Лот тоже не принадлежал к наивным – известные блокпосты он аккуратно объезжал. Тогда его попытались перехватить прямо на шоссе. Это случилось километрах в сорока от Вены – из придорожного леска выехали два подержанных «Питера-турбо», загораживая проезд.

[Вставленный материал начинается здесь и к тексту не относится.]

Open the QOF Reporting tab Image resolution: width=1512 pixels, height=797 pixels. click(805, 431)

Из третьей машины, скромненько стоявшей на обочине, полезли «грины» с короткоствольными «Дюрандалями». Яков глянул на экран заднего обзора – пара атомокаров с зелеными номерами его догоняла. Ну-ну…
Связываться Лот не стал.
Начав притормаживать метрах в ста от съехавшихся «Питеров» – и малость усыпив бдительность зеленогвардейцев, – он резко прибавил скорости. Взревев, джип рванулся вперед бешеным носорогом, целясь в щелку между машин, блокировавших дорогу.
Бум-м!
«Питеры» раскидало, один опрокинуло, о бок другого «балт» потерся со скрежетом и визгом. Хлестнула вдогонку автоматная очередь, продолбив по задку джипа, и засада осталась позади.

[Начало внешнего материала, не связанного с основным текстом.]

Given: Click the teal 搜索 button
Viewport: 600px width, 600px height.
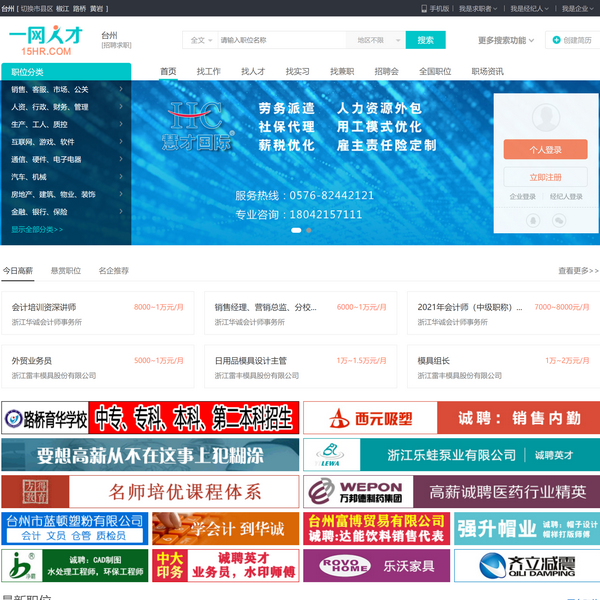Looking at the screenshot, I should click(x=425, y=40).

И даже та парочка, что преследовала «Руссо-балт», не стала продолжать погоню, остановилась на месте происшествия.
Лот уловил звонок.
– Кто там еще… – поморщился Яша.
Включив автоводителя, он достал из кармана плашку радиофона. Стереопроекция разошлась бледным конусом, представляя голову «Дакоты» Джека, лохматого блондина с узковатым разрезом глаз – сказывалась толика индейской крови.
– Хэллоу! – жизнерадостно вскричал Джек.
– Привет, привет…
– Ты туда или уже оттуда?
– Оттуда, бледнолицый брат мой.
Улыбка у Джека стала еще шире, еле вписываясь в фокус.
– Понимаю, что нарушаю планы и тэ дэ… – притворно завздыхал он.
– Выкладывай, любезник.
– Сможешь в Прагу сгонять?
– В Пра-агу?.. – задумался Яков.
– Поможешь одной влюбленной парочке. История дурацкая! Один парень, Лукаш Земан, был геем, как наш Ксав, и тоже сделал операцию, а тамошняя ЛГБТ-гопа…
– …Надо говорить не «гопа», – с напускной строгостью сказал Лот, – а «сообщество».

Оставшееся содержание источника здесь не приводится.